Supplied records:
++++
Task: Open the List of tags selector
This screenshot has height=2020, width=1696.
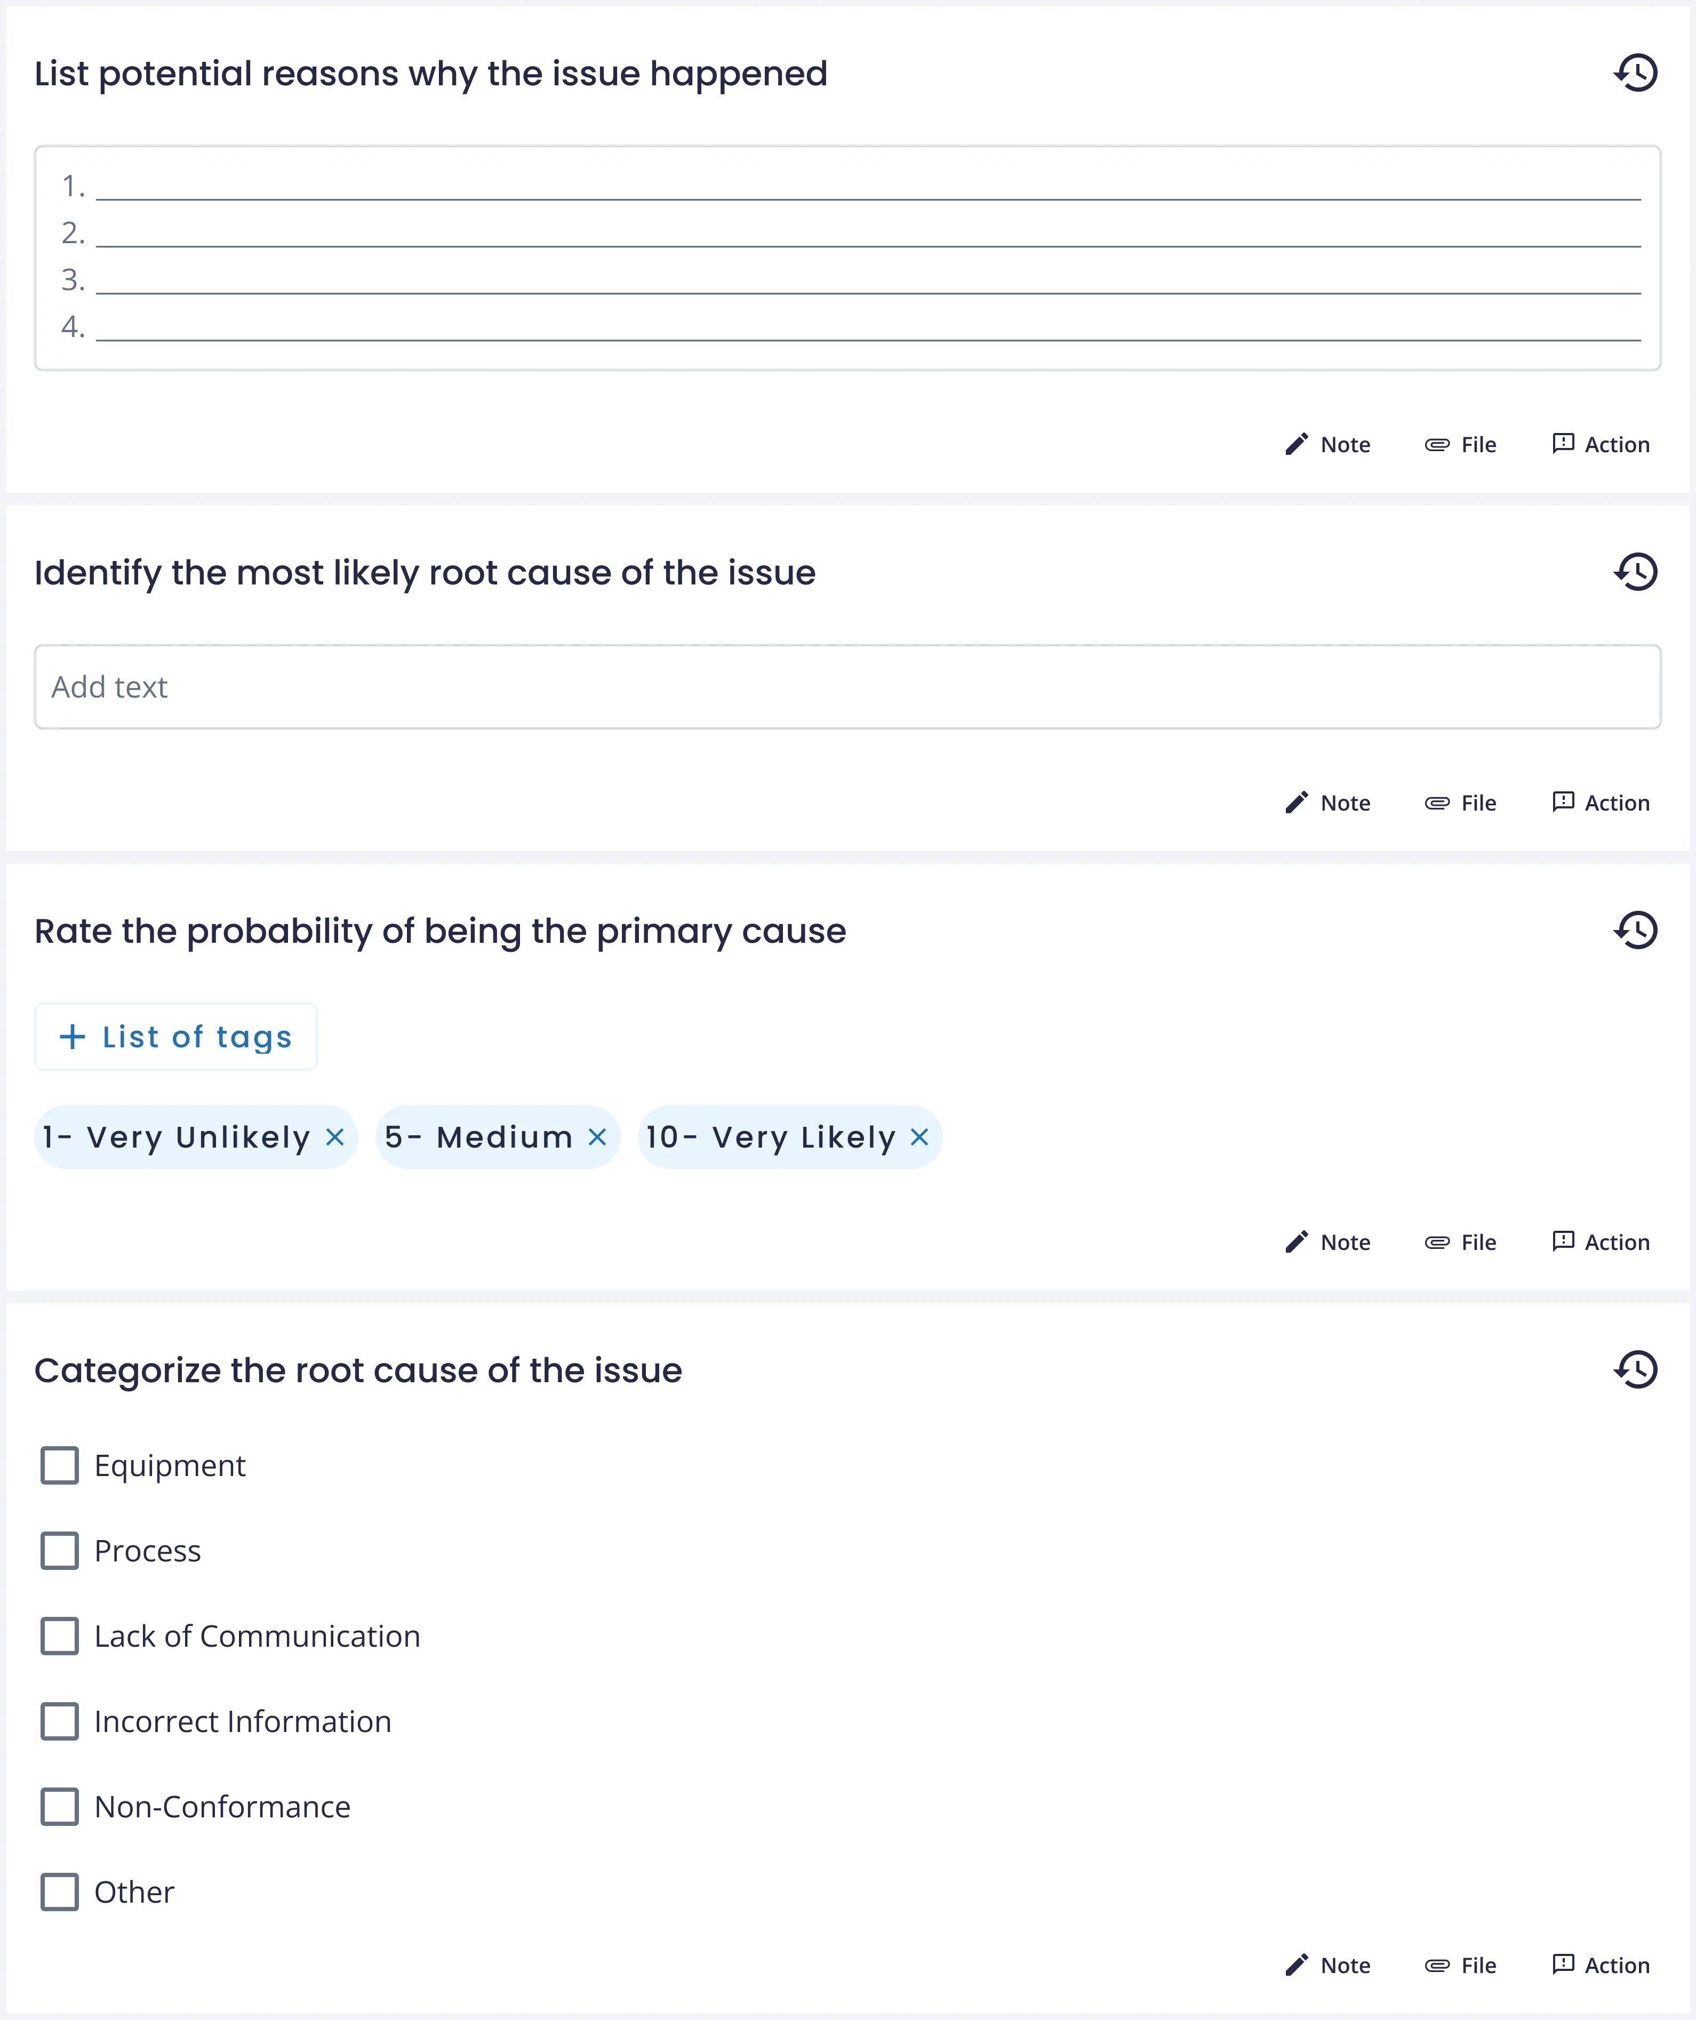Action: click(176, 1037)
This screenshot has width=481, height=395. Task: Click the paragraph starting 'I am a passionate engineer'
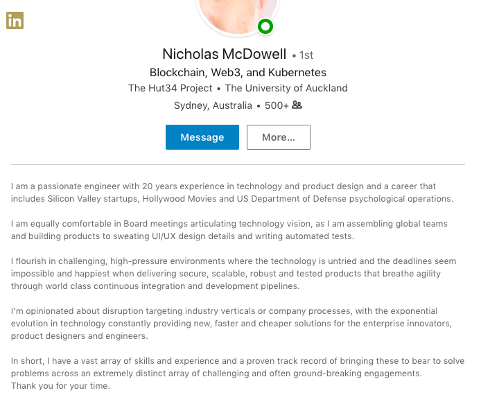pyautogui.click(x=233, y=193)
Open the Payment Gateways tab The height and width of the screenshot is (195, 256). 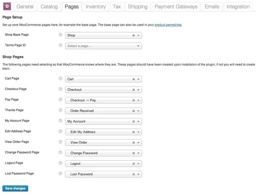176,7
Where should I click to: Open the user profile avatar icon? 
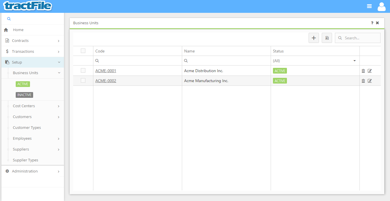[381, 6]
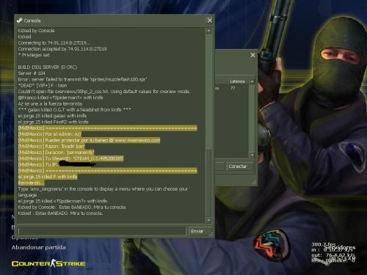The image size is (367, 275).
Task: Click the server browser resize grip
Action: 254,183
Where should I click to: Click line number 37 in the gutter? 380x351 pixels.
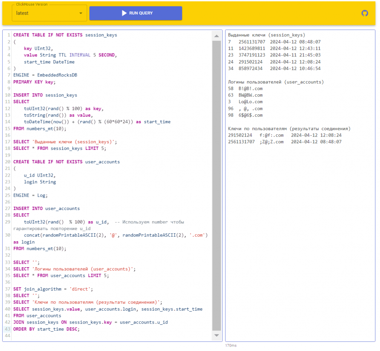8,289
++++
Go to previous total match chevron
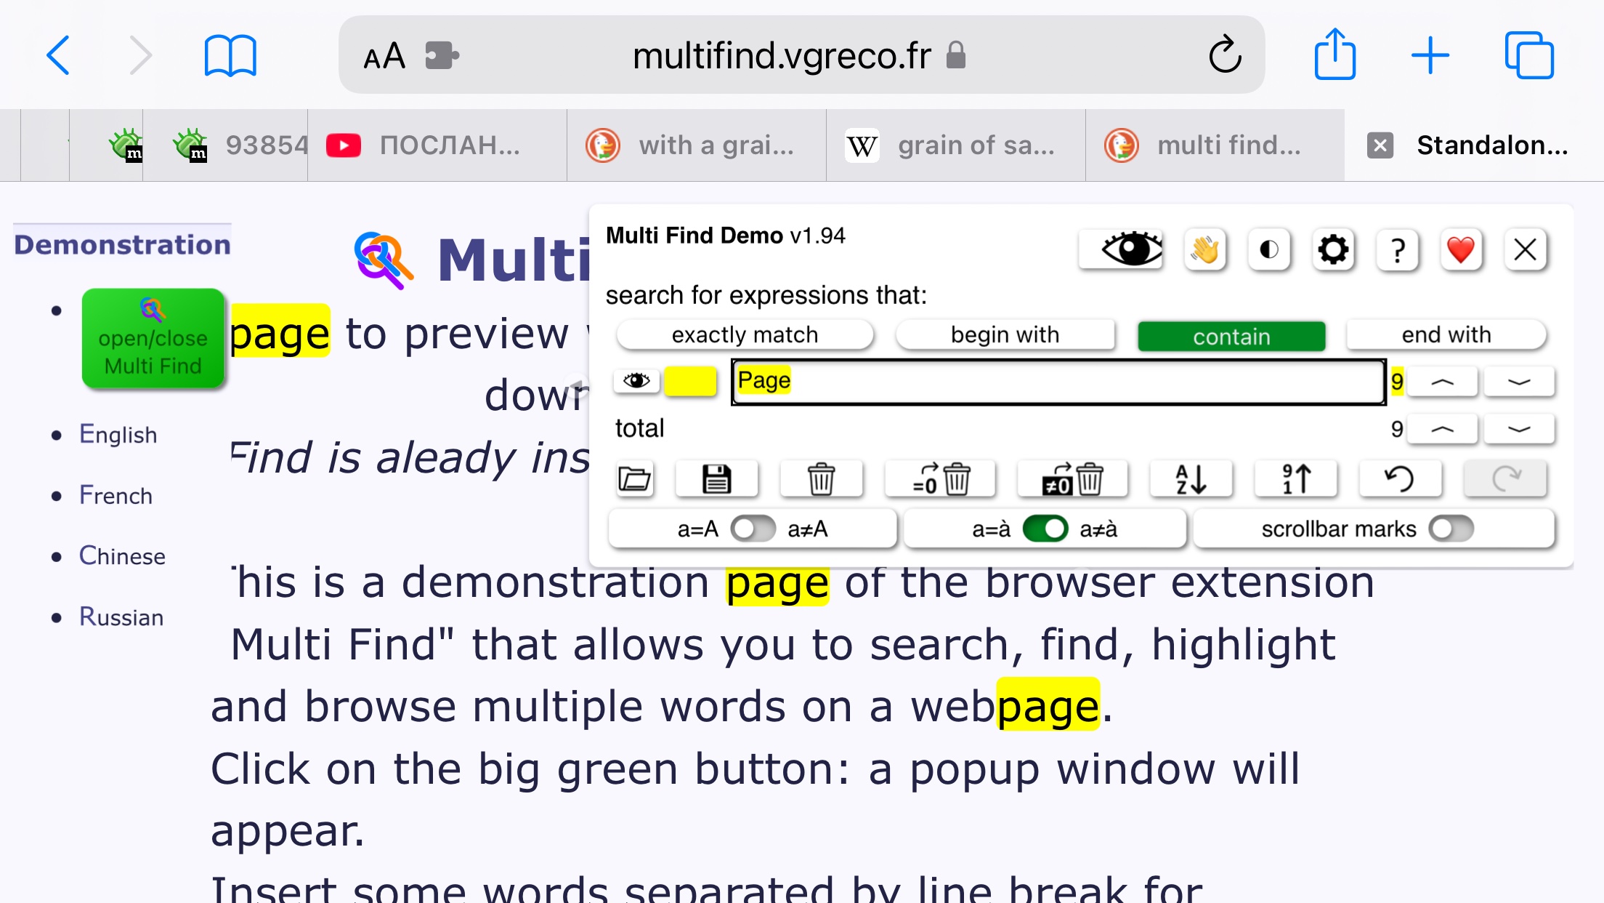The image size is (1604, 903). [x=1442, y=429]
++++
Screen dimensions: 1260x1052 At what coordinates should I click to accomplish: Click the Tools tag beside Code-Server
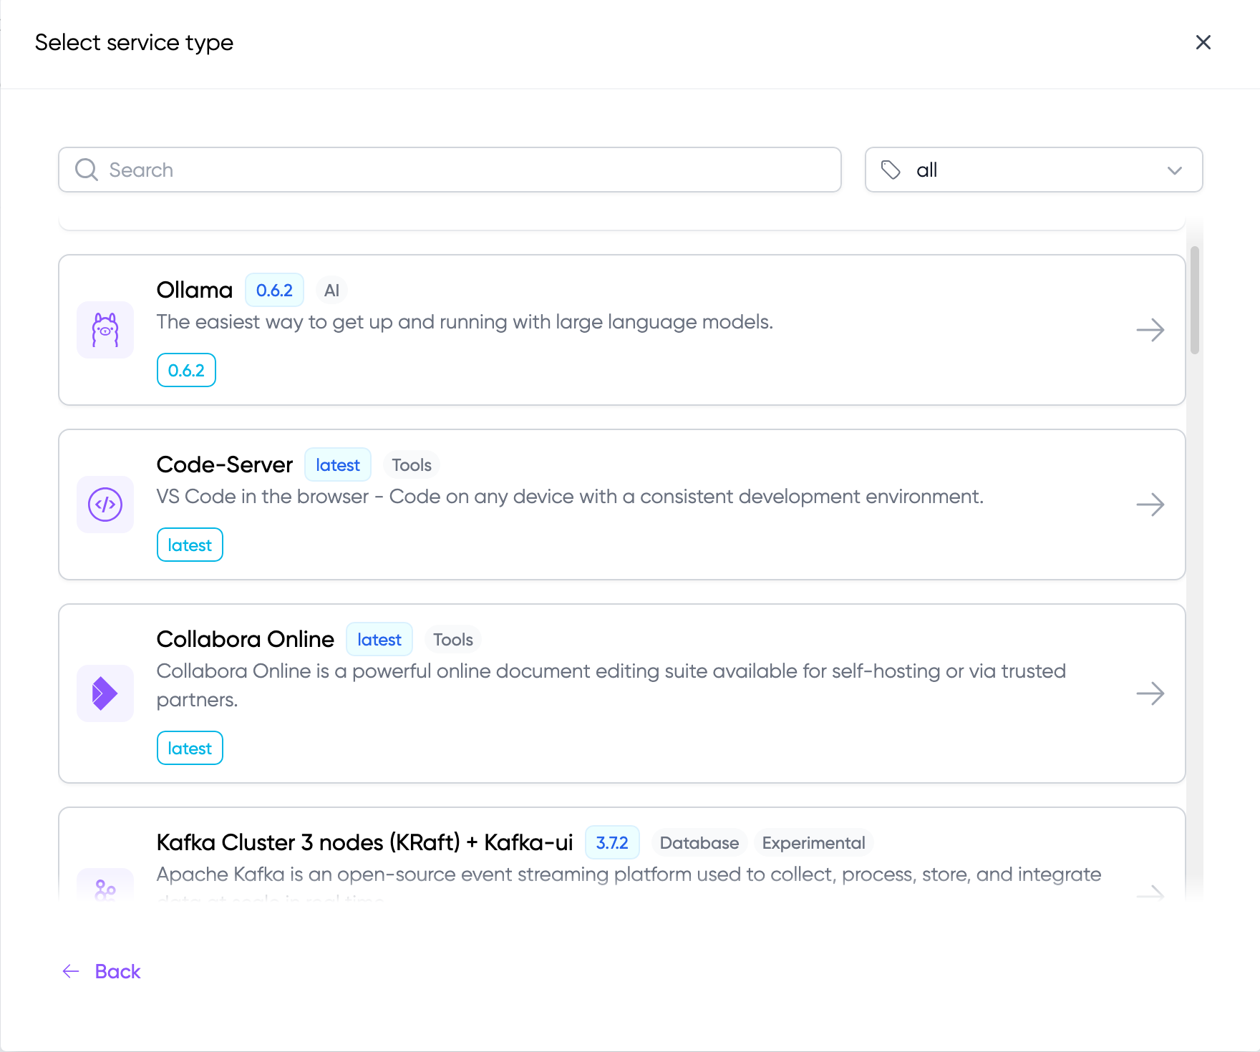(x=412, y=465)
++++
Exercise: Please list every line above that contains the word "This". Only lines where the capitalization matches count.

The result:
This screenshot has height=2020, width=1696.
This screenshot has width=481, height=395. Task: Click the paragraph starting 'I am a passionate engineer'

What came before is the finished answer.